No podría dejar de referirme, en relación con el trabajo
desplegado por Alfredo en la UNESCO, a su brazo derecho y eficaz colaborador,
José Antonio Gónzalez, al que hubo quien apodó “Pepito Jruschiov” y Saúl Yelín
bautizó, por sus intervenciones televisivas sobre cine, tan admiradas por el
llamado sexo débil, “delirio tropical”. Le conocí en Cuba, en los setenta,
cuando “atendía” por el PCC a la familia de Silvio Rodríguez, entonces en
Angola, cantando sus verdades, donde tuvo su bautismo de fuego en una emboscada
entre Cabinda y Cunene.
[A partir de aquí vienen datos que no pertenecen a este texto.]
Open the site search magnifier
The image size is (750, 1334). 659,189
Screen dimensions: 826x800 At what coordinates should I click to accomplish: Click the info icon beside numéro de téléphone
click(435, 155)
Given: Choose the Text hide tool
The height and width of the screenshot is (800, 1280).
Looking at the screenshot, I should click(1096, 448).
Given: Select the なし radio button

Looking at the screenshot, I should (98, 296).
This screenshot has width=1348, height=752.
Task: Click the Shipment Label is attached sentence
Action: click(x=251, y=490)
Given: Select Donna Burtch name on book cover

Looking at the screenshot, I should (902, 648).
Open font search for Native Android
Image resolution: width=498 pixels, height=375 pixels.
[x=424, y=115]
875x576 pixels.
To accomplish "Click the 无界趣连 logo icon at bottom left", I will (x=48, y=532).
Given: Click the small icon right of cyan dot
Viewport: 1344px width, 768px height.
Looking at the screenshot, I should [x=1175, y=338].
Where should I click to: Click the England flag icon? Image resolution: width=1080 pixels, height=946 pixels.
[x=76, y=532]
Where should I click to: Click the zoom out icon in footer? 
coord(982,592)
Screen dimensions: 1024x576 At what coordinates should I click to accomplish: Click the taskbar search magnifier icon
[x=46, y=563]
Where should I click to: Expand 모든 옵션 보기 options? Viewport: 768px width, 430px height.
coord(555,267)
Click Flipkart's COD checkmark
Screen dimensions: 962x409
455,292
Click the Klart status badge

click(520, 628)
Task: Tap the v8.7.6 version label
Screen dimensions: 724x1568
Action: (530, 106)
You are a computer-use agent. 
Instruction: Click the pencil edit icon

Sentimos, todos, su trágica desaparición.
Y hablando de Silvio, aprovecho para citar otro aporte de
Alfredo a la cultura nacional: la creación del Grupo de Experimentación Sonora
que, bajo la sabia conducción de Leo Brouwer —maestro no solo de la guitarra,
sino genio musical de ancho espectro— contribuyó a la renovación de nuestra
música. De paso, Alfredo daba respiro a los iniciadores de la Nueva Trova, poco
apreciados entonces por los dirigentes zhdanovistas de la cultura “oficial”.
Apoyo que también recibieron de la inolvidable Haydé (Yeyé) Santamaría.
En los años recientes, en que Alfredo, según testimonio
de Alarcón, Ramonet y Eusebio, estaba sobre todo preocupado por el destino del
socialismo, de Cuba, y por la necesidad de dialogar con los jóvenes, de
atraerles a nuestro proyecto social, de combatir lo chabacano, la vulgaridad,
la banalidad en nuestros medios; la necesidad de lucidez, como precondición
indispensable para que sobreviva la Revolución, conversé muchas veces con él.
Tanto en mi casa, en torno a la buena mesa que tanto
gustaba —y que Lili y yo inventábamos, como grandes chefs que somos— y en
compañía de mi querido amigo y compañero universitario, monseñor Carlos Manuel
de Céspedes, recientemente fallecido, del propio Eusebio y, alguna vez, de
Osmany Cienfuegos, estos temas afloraron en la sobremesa y durante los
aperitivos.
También es cierto que deseaba escribir sobre Pablo
Lafargue, revolucionario marxista santiaguero, yerno de Carlos Marx, autor de
una aguda sátira muy citada (El derecho a la pereza) pero de otras obras
muy importantes menos conocidas hoy sobre El Capital, El 18 de
Brumario de Luis Bonaparte, sus Recuerdos personales de Carlos Marx,
y la crítica a proudhonianos, blanquistas y otros revisionistas opositores del
marxismo revolucionario. Al respecto recordaba aquel ensayo de mi padre,
aparecido en Cuba Socialista en 1961 que, junto con otros: notas de
Carlos Rafael Rodríguez, artículos de Francisco Domenech, José Luciano Franco,
Juan José Morató y Humberto Lagardette, revelaban la extraordinaria
personalidad del mulato cubano, amante del lechón asado, que “cortó el ombligo
al viejo Marx” y casó con su hija Laura. En su trabajo, Roa deja claro que
entre quienes despidieron su duelo, figuró, en representación del Partido
socialdemócrata obrero ruso, Vladimir Ilich Lenin.
Pienso que este deseo de Alfredo tenía mucho que ver con
la restauración del marxismo, del socialismo, en que estaba también enfrascado,
como medio imprescindible para construir la sociedad a que aspiramos:
socialista, democrática, culta, próspera y, según el dictum martiano,
“con todos y para el bien de todos”.
El pasado 19 de abril hizo un año exacto del día en que
Alfredo nos dejó, “ligero de equipaje” pero pletórico de sueños y optimismo; por
eso no le lloramos entonces, ni ahora: su duelo fue, como quiso el poeta, de
labores y esperanzas; los yunques sonaron, enmudecieron las campanas. Y
Alfredo, su obra realizada y escrita, nos ayudan hoy a iluminar el camino para
seguir andando hacia un mundo mejor.